La classification des documents désigne le processus qui consiste à attribuer automatiquement des catégories ou labels prédéfinis à des documents en fonction de leur contenu, de leur structure ou de leur intention. Dans la finance et les opérations, où les équipes traitent de grands volumes de factures, contrats, reçus, relevés bancaires, bons de livraison ou pièces jointes d’e-mails, la classification est un socle fondamental pour activer l’automatisation, le routage et des workflows fluides.
Contrairement à une simple détection de mots-clés, les modèles modernes de classification comprennent la nature sémantique d’un document. Ils peuvent par exemple distinguer une facture fournisseur d’un avoir, un bon de commande d’un bon de livraison, ou un contrat juridique d’un avenant. Cette capacité est essentielle dans des environnements où les documents arrivent sous des formats, langues et mises en page très variés.
La classification avancée s’appuie sur une combinaison de machine learning, de traitement du langage naturel (TLN), de compréhension de la mise en page et de modèles spécialisés par domaine. Pour les équipes financières, cela signifie que les documents peuvent être automatiquement triés, dirigés vers le bon système, enrichis de métadonnées et préparés pour des workflows en aval tels que le rapprochement, la vérification ou la préparation d’audits.

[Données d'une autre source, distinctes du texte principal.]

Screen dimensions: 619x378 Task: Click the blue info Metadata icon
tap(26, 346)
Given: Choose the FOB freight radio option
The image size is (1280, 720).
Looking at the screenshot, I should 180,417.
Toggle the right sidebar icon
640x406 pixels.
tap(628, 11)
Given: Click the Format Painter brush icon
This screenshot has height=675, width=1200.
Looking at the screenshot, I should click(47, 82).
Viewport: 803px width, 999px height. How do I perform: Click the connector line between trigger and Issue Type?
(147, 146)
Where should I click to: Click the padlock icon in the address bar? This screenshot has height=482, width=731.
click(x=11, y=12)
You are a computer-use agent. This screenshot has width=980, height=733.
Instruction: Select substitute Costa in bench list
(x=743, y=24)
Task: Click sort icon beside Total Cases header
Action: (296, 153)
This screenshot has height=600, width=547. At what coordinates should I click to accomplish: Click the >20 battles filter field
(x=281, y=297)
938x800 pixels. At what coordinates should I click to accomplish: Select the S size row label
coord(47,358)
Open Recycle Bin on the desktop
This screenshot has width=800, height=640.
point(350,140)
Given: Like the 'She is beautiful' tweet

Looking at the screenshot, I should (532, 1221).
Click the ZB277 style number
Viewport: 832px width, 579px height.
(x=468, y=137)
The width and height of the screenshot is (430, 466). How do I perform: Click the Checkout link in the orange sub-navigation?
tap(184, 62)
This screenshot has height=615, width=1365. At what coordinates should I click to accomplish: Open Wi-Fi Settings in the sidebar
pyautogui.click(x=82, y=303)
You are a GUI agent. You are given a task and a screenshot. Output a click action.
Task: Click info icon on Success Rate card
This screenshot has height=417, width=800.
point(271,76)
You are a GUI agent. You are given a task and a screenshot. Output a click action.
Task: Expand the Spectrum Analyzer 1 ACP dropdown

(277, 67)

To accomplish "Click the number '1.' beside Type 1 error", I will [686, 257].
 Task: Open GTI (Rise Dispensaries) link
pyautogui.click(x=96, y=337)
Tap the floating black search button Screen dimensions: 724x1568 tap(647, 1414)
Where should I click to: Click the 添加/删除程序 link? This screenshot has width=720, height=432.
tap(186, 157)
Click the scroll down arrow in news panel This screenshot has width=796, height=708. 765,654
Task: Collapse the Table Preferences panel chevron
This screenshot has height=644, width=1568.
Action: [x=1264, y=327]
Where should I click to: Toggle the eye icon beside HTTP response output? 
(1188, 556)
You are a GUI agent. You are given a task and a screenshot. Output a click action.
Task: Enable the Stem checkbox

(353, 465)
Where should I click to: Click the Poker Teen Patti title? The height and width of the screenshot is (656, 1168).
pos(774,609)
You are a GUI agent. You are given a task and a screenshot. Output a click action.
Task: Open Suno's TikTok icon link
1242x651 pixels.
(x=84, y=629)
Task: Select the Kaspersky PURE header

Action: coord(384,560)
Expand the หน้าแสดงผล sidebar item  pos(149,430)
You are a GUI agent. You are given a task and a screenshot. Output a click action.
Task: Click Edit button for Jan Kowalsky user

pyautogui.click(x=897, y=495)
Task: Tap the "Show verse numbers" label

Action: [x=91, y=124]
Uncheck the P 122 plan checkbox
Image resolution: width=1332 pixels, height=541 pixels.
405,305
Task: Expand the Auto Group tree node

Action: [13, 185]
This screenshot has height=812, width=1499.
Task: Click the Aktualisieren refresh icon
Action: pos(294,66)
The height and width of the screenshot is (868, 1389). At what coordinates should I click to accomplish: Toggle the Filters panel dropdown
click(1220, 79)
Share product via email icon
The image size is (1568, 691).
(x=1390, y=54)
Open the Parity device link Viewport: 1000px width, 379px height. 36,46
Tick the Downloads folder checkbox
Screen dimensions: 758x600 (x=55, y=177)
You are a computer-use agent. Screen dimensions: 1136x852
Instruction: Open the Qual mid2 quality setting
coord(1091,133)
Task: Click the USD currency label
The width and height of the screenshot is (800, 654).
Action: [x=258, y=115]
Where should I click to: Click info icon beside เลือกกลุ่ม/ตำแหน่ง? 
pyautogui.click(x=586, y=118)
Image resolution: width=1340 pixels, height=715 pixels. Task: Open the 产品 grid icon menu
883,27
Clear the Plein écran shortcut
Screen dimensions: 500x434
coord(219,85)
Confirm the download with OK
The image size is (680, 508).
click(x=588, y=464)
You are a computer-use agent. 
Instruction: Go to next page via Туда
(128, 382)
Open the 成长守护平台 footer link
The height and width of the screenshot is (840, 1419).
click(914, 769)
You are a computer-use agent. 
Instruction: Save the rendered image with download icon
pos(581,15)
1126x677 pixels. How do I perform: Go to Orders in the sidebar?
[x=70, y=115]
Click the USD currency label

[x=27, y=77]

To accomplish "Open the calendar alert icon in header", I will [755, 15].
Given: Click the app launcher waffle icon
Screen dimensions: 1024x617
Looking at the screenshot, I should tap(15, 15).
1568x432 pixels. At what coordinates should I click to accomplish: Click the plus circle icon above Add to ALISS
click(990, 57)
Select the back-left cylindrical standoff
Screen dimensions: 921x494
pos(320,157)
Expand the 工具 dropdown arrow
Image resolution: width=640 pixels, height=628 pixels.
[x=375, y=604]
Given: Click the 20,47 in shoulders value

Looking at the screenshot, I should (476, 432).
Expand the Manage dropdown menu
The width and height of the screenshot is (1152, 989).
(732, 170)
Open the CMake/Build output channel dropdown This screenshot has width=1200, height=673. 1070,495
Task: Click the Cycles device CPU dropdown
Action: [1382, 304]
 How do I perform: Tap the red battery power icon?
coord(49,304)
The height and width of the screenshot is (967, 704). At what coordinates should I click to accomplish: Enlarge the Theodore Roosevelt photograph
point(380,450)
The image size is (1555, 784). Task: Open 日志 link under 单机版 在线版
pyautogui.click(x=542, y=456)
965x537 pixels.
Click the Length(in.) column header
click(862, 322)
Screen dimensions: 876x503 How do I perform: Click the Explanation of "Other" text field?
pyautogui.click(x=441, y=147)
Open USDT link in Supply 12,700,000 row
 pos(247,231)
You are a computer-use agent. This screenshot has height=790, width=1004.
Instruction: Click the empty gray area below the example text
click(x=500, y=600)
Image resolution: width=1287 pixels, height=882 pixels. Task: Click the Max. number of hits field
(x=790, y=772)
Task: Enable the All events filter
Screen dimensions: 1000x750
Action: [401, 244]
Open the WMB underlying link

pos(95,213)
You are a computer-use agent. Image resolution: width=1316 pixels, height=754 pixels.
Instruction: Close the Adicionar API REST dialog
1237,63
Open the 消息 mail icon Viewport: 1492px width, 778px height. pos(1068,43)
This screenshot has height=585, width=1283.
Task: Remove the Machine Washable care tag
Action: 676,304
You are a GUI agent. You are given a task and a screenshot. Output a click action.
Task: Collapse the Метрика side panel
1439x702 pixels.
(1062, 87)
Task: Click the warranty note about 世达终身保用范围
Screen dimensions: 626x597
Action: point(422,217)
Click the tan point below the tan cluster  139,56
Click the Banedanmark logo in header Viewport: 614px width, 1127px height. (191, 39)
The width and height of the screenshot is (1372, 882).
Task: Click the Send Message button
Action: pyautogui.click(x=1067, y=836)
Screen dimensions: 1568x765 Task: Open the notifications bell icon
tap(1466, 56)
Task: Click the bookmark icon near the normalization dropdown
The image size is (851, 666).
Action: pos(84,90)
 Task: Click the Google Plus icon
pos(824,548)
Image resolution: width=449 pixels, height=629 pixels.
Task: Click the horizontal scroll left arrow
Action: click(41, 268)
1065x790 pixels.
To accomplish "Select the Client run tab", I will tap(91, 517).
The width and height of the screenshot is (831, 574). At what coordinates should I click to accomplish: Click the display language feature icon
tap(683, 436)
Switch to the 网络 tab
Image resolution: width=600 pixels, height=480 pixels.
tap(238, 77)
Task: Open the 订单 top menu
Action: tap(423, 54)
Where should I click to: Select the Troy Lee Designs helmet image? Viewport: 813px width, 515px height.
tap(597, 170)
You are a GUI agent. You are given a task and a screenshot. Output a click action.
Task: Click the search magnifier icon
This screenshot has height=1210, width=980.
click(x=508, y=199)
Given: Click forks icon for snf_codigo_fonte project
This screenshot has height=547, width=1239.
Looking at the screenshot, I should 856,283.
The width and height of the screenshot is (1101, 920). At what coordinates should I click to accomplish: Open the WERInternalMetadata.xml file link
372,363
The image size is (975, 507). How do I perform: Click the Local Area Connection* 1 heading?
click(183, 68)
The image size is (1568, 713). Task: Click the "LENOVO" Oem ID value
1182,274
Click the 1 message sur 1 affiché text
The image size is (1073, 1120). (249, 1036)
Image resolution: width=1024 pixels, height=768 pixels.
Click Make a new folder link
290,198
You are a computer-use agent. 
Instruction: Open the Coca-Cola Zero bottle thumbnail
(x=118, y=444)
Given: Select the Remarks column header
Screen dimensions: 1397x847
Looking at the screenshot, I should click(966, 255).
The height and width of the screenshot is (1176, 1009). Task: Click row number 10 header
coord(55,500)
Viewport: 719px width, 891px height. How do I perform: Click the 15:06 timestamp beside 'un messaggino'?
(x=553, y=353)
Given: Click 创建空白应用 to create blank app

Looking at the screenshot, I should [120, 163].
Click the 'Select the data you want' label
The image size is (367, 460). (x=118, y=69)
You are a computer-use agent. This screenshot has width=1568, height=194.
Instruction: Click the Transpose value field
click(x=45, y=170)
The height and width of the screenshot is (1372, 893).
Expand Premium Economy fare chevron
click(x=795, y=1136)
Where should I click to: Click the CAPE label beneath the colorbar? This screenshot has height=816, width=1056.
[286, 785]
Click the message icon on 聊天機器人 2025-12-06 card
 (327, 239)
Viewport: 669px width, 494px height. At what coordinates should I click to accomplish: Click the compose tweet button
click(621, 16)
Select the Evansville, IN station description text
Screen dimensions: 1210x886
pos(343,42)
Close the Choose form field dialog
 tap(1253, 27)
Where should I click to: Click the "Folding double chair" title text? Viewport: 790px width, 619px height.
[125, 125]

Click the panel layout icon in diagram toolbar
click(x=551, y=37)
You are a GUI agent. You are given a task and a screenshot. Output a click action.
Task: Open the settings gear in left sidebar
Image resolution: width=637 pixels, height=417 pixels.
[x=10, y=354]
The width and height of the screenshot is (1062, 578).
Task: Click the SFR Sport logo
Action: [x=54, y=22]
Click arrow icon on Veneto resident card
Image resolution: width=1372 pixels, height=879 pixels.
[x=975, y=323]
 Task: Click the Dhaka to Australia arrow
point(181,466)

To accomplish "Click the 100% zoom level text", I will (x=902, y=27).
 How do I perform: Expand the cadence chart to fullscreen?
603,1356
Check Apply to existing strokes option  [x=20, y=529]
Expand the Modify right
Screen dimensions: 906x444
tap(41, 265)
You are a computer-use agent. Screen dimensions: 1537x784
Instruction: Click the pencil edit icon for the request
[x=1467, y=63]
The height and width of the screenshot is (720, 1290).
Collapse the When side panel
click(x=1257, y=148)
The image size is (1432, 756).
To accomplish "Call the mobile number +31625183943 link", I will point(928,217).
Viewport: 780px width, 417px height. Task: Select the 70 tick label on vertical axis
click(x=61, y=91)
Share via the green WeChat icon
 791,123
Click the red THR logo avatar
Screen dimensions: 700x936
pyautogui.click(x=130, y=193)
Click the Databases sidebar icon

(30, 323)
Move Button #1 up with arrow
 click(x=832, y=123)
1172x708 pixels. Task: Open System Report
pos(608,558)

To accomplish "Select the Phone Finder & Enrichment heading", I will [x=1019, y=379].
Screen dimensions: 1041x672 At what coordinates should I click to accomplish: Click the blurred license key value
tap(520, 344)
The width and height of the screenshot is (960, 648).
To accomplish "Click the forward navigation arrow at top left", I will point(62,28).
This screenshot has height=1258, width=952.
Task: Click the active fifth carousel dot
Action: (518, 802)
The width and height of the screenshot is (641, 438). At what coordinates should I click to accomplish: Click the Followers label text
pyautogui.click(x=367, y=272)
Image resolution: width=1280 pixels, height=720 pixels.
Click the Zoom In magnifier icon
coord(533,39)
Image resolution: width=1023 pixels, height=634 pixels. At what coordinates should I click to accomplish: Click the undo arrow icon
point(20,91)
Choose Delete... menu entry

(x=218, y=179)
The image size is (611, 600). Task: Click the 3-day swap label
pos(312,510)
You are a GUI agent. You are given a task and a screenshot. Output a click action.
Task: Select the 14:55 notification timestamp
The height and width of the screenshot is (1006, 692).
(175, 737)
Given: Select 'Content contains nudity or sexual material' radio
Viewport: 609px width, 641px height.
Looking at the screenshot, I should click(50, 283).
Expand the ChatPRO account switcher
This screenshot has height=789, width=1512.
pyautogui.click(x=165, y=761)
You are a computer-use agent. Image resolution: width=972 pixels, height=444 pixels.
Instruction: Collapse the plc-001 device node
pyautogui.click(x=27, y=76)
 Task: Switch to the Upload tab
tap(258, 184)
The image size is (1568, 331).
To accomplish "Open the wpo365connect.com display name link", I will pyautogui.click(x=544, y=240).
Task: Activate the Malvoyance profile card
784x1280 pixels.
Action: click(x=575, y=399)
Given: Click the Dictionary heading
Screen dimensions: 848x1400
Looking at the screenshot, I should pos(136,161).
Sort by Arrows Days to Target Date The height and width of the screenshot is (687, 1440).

Au sein de Phacet, la classification des documents est une capacité clé qui alimente plusieurs agents à fort impact. Elle permet l’automatisation des boîtes mails partagées en distinguant les factures des e-mails fournisseurs généraux, soutient le three-way matching en séparant les bons de livraison des bons de commande, et accélère les opérations financières en taguant chaque document avec la bonne catégorie avant extraction et validation. Chaque classification est supervisée et entièrement traçable, permettant aux équipes de revoir, corriger et améliorer continuellement les performances des agents.
Une illustration concrète de la classification en action se trouve dans le cas d’usage AI No-Code, où les équipes peuvent créer et superviser des logiques de classification sans écrire une seule ligne de code, garantissant une automatisation documentaire fiable et scalable dans les workflows financiers.